Scan the lines below and report each one containing "Literatura" by copying it.

»»

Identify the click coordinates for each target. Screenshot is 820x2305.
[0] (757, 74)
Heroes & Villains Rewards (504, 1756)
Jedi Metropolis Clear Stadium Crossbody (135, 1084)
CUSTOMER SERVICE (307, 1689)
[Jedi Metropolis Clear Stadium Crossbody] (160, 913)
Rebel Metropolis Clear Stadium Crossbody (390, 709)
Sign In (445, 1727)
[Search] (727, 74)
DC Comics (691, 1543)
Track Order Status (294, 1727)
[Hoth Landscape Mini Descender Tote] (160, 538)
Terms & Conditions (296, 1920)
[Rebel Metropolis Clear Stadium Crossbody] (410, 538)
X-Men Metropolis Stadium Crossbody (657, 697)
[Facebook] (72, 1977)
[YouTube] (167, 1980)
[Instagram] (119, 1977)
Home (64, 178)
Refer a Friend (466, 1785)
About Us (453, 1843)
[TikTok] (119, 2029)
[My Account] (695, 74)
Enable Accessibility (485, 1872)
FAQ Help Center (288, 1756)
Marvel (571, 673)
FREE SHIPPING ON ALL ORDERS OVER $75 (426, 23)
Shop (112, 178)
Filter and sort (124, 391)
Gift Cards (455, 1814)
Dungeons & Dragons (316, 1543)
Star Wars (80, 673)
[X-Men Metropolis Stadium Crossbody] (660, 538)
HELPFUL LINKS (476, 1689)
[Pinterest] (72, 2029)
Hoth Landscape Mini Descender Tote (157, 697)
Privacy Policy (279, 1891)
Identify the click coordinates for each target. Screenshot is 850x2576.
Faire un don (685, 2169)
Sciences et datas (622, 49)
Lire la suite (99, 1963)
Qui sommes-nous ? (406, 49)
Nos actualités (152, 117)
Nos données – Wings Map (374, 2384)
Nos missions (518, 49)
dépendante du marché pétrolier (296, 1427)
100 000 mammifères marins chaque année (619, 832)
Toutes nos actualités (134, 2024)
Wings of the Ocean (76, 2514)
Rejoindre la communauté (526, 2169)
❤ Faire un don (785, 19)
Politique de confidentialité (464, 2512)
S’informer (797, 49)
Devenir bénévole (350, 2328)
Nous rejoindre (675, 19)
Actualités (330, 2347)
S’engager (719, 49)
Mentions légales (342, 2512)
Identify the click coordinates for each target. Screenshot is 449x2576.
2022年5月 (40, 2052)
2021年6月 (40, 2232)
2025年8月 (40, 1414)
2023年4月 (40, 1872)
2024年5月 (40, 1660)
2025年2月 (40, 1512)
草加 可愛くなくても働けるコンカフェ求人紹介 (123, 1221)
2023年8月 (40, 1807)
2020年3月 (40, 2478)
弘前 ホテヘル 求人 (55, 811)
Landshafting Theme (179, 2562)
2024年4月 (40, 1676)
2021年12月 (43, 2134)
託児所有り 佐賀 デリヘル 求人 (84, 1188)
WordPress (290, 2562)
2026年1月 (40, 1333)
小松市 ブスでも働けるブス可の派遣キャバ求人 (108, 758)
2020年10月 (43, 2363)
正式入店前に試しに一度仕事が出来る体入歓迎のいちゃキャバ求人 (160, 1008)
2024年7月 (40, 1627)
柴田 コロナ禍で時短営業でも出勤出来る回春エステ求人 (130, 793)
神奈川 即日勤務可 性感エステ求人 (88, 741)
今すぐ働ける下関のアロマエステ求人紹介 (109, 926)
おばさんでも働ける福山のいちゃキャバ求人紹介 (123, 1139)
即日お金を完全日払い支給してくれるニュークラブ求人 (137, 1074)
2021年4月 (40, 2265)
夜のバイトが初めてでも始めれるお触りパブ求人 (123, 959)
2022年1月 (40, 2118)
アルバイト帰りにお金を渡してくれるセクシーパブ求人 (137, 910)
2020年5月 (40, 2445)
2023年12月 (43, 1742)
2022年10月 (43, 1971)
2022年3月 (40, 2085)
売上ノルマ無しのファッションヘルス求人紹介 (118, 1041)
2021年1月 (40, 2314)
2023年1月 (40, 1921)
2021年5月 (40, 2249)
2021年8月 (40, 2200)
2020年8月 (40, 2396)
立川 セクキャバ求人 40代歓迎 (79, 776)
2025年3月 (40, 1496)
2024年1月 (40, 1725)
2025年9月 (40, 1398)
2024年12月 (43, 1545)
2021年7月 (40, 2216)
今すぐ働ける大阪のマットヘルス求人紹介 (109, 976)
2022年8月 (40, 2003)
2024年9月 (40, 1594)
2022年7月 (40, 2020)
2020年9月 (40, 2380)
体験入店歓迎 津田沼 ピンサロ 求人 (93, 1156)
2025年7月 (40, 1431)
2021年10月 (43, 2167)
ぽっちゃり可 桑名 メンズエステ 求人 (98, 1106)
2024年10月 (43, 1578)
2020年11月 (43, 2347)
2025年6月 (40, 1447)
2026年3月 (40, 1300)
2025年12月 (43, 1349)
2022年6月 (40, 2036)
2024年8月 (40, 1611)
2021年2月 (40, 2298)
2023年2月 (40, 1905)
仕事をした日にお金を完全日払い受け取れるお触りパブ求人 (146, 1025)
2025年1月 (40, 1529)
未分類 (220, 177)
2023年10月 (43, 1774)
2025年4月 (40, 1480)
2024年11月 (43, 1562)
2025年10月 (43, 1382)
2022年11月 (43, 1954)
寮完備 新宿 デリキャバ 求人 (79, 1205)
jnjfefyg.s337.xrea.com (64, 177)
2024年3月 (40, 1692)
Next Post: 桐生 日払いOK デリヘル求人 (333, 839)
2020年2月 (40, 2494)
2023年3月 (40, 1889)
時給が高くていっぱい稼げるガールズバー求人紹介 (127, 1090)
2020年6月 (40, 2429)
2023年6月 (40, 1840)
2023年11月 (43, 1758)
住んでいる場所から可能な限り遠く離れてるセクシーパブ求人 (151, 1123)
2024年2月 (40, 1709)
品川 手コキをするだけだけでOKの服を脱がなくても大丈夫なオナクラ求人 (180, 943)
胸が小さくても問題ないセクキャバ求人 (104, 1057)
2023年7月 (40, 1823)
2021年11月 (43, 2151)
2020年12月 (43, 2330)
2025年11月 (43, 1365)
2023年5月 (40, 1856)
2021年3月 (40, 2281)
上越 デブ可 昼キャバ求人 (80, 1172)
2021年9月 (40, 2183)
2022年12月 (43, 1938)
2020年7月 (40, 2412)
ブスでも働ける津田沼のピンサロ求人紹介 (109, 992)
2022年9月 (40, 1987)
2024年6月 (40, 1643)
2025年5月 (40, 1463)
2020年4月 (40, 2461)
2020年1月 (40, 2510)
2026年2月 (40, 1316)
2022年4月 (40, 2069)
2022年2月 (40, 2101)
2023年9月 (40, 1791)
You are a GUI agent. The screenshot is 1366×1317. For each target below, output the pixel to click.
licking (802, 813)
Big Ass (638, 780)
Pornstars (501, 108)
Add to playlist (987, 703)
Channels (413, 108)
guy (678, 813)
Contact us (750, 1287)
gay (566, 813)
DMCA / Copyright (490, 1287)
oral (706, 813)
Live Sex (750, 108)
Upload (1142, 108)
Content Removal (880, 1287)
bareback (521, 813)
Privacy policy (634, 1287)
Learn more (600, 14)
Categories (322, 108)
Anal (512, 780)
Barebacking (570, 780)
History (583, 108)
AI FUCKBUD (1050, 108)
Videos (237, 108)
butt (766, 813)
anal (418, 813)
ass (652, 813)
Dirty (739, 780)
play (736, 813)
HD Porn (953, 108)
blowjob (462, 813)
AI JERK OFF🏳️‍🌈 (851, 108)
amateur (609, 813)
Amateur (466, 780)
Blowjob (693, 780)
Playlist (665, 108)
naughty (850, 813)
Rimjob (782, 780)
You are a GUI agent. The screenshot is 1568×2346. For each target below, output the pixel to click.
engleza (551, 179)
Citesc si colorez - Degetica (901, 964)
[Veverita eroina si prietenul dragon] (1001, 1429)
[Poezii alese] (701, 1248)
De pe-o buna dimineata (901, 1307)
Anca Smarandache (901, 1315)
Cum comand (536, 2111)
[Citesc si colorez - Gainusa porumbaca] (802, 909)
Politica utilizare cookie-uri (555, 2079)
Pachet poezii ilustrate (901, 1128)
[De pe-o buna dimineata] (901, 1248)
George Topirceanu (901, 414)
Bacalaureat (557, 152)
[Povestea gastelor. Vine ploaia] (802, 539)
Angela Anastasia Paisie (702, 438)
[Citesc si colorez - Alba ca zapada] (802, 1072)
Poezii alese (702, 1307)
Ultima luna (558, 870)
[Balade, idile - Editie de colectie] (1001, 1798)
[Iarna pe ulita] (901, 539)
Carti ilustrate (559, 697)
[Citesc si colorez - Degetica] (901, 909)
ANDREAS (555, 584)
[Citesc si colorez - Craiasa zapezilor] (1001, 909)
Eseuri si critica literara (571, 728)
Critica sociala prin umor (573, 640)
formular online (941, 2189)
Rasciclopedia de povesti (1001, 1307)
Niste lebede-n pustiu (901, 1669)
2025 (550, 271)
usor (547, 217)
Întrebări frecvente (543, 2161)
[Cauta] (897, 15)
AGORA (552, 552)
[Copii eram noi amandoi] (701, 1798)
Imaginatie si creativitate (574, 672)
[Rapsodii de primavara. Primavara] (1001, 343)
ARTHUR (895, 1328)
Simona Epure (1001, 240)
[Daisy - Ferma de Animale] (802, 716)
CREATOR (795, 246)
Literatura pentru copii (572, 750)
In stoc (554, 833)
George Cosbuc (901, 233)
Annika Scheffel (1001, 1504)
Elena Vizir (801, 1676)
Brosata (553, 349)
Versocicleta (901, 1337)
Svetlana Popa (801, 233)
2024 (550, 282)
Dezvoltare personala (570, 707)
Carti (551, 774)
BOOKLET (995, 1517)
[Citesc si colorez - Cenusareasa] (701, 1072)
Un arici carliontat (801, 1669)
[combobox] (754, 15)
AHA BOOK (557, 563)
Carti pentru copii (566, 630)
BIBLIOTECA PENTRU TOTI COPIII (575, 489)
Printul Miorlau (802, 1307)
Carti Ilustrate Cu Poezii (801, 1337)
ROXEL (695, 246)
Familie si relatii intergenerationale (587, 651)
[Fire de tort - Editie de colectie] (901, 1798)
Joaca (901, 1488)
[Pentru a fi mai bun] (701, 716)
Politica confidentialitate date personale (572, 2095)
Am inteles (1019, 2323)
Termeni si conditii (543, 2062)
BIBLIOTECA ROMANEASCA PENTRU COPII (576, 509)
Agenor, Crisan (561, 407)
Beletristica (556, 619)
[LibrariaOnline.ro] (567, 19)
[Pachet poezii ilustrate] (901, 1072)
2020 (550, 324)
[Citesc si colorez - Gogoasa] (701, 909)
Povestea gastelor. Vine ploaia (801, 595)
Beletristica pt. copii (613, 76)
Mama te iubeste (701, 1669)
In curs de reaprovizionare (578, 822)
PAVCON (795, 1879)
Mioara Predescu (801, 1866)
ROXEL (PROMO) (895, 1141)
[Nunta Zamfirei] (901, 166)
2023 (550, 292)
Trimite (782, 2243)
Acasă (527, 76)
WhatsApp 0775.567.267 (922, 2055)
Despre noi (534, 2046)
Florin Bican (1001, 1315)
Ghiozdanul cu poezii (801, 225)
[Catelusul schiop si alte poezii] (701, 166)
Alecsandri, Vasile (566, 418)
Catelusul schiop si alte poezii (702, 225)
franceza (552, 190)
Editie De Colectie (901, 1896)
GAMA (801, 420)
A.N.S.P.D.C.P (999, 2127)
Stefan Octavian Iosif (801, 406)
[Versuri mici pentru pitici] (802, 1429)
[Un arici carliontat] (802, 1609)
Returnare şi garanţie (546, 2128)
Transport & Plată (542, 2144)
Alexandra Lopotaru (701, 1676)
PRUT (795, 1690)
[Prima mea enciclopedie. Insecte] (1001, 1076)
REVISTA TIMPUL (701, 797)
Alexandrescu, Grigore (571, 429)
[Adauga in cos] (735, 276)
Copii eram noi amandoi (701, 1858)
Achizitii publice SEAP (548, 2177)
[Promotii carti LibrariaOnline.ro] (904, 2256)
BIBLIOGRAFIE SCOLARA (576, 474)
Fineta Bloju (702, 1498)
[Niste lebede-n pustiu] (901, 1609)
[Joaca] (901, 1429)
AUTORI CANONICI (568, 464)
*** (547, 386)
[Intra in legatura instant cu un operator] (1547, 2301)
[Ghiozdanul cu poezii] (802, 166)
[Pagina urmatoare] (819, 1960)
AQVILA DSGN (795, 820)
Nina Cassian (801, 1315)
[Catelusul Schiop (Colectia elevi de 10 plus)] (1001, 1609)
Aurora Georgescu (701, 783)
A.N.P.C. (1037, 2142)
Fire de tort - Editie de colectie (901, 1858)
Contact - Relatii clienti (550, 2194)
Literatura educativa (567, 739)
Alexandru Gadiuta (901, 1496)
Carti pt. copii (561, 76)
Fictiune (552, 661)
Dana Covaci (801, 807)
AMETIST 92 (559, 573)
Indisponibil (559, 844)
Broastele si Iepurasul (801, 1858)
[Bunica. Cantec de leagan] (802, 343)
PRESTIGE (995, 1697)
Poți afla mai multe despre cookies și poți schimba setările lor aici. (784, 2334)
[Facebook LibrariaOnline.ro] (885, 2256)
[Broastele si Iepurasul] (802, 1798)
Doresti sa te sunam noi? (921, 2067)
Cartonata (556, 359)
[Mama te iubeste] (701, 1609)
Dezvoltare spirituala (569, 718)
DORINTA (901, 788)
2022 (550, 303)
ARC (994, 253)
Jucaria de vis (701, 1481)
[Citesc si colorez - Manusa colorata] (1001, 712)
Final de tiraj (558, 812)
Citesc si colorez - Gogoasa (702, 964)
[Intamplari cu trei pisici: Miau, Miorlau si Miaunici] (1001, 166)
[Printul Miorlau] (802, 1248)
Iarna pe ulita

««

Task answer -
Literatura pentru copii (572, 750)
Literatura educativa (567, 739)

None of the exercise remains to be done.